* BEGIN Text block *
And so on. I won’t go through every item on the list, in part because a few of them are just ridiculous (opposition to the Patriot Act is now a conservative litmus test? Who knew?) and in part because all of them are red herrings.

But the questions are a useful illustration of how Trump’s supporters see things. The argument very often seems to be: “You don’t like Trump? What about X?” Where X can be anything from Jeb Bush to John Boehner to the infield-fly rule.  

But as a rejoinder to me or to National Review it is about as on point as a stemwinder on how Trieste shouldn’t belong to the Italians.

National Review — and yours truly — were on the “anti-GOP” side of a great many of the examples on Sundance’s list. National Review was instrumental in helping Ted Cruz and Marco Rubio win their primaries (just ask them). We were relentless critics of Arlen Specter. We opposed Bush on immigration, criticized the formation of the TSA, and we’ve heaped support on Mike Lee etc., etc. I was complaining about Bush’s spending and compassionate conservatism when many of Trump’s most prominent defenders would brook no criticism of W. And I was lamenting that the GOP had betrayed the base at least a decade ago. I defended the Tea Parties from the get go, dubbing them in part a “delayed Bush backlash,” and I’m fairly certain I’ve spoken to more tea-party groups than Trump has.

I am to the right of Trump on nearly every issue I can think of. I came out in favor of a wall on the border in 2006. On specifics — wolfsbane to Donald Trump — I tend to agree with Mark Krikorian that you don’t need a literal wall everywhere, but I am 100 percent in favor of securing the border, and was saying so when Trump was posing with DREAMers and bad-mouthing Romney for being insensitive to Hispanics. I will admit, I think a Trumpian mass deportation of every illegal alien is unworkable and unwise, so if that’s your yardstick, I guess I’m the sell-out (though then again, I think Trump would cave on the promise very quickly). Also, I think his “we’ll take their oil” shtick is really stupid on the merits (but brilliant red meat). On abortion, I’ve become much more pro-life in recent years, but I may not be all the way there for some of my colleagues at NR. Still, unlike Trump, I wouldn’t appoint pro-choice extremists to the Supreme Court, so take that for what you will.
* END Text block *
* BEGIN Data lines *
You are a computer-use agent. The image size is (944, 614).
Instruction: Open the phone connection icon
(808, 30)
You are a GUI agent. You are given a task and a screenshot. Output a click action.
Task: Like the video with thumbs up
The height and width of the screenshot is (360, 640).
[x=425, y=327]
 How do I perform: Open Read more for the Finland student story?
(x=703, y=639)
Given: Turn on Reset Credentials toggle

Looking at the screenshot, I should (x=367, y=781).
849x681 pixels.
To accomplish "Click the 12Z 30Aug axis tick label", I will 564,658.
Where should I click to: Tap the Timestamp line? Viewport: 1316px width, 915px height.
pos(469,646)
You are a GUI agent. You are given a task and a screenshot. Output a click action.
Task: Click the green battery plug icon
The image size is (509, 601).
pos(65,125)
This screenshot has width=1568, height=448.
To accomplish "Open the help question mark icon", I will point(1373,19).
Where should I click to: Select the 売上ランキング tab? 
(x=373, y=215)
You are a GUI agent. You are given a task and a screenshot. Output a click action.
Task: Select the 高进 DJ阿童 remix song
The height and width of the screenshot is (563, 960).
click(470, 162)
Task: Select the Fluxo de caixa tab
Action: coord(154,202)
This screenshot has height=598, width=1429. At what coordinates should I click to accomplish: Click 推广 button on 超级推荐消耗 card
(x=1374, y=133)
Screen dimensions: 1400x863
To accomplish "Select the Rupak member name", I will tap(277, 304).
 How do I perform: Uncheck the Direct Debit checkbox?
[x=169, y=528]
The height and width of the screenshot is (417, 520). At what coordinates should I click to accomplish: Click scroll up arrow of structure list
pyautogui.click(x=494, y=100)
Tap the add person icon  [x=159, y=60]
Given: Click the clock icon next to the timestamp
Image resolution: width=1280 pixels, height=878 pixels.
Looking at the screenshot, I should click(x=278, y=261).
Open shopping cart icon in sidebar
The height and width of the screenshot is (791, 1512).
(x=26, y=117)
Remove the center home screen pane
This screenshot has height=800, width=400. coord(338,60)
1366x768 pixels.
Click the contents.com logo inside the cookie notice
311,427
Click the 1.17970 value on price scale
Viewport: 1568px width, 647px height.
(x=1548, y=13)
* END Data lines *
* Goals *
(A) In the passage on Trump and National Review, in what year does the writer say they came out in favor of a wall on the border?
(B) Write the next part of the passage on Trump and National Review, picking up after its final sentence.

* Task-by-task answers *
(A) 2006

(B)
But, I’m falling for the trap. None of this matters! Even if I were a RINO-squish-lickspittle of the D.C. establishment, even if every denunciation of the “Washington cartel” is exactly right and fair, that is not a defense of Donald Trump. If I say littering is bad and Donald Trump litters and then you note that I’ve littered too, that is not a defense of Donald Trump, nor is it a defense of littering. Tu quoque arguments are a logical fallacy, not a slam-dunk debating tactic.

I don’t know how else to say this: The case against the GOP establishment is not the case for Trump, no matter how much it feels like it is in your head or your heart.

Which brings me to my friend John Nolte, who at least bothered to defend Trump (unlike his boss Ben Shapiro, who concedes that he doesn’t think Trump is a conservative either, but then proceeds to dance the required tune).  

It’s funny, Nolte dings me for my use of a Marxist phrase when I describe the “trumpenproletariat,” but I actually explain in the piece that I am not using it on Marxist grounds. I do plead guilty for giving in to the seduction of a pun.  

Meanwhile, Nolte goes whole hog for Marxist-style analysis — and my Lord he’s not alone. This notion that all criticism of Trump amounts to wagon circling by a frightened and self-interested D.C./Beltway/Fox/establishment seems to be an Idea Whose Time Has Come for a lot of people. Nolte sums it up well when he writes that the “The Bourgeois GOP Is Mad For One Reason: They Are Losing.”

Look, I can’t speak for the entirety of the “establishment.” In fact, part of my point is that I don’t believe I speak for it at all and I reject, and resent, many of these glib and facile accusations of bad faith. It’s usually just a lazy and cheap way of dismissing arguments you don’t like by attacking the motives of the people making them. Then again, John admires conservatives who fight like left-wingers so maybe that’s okay by him. I, on the other hand, think intellectual dishonesty and bad faith aren’t things to be admired, even when conservatives deploy them to great effect.

Regardless, all I can do here is speak for myself on perhaps the only topic I know more about than anybody in the world: My own motivations. The idea that my opposition to Donald Trump stems from my “bourgeois” class-interest is ridiculous.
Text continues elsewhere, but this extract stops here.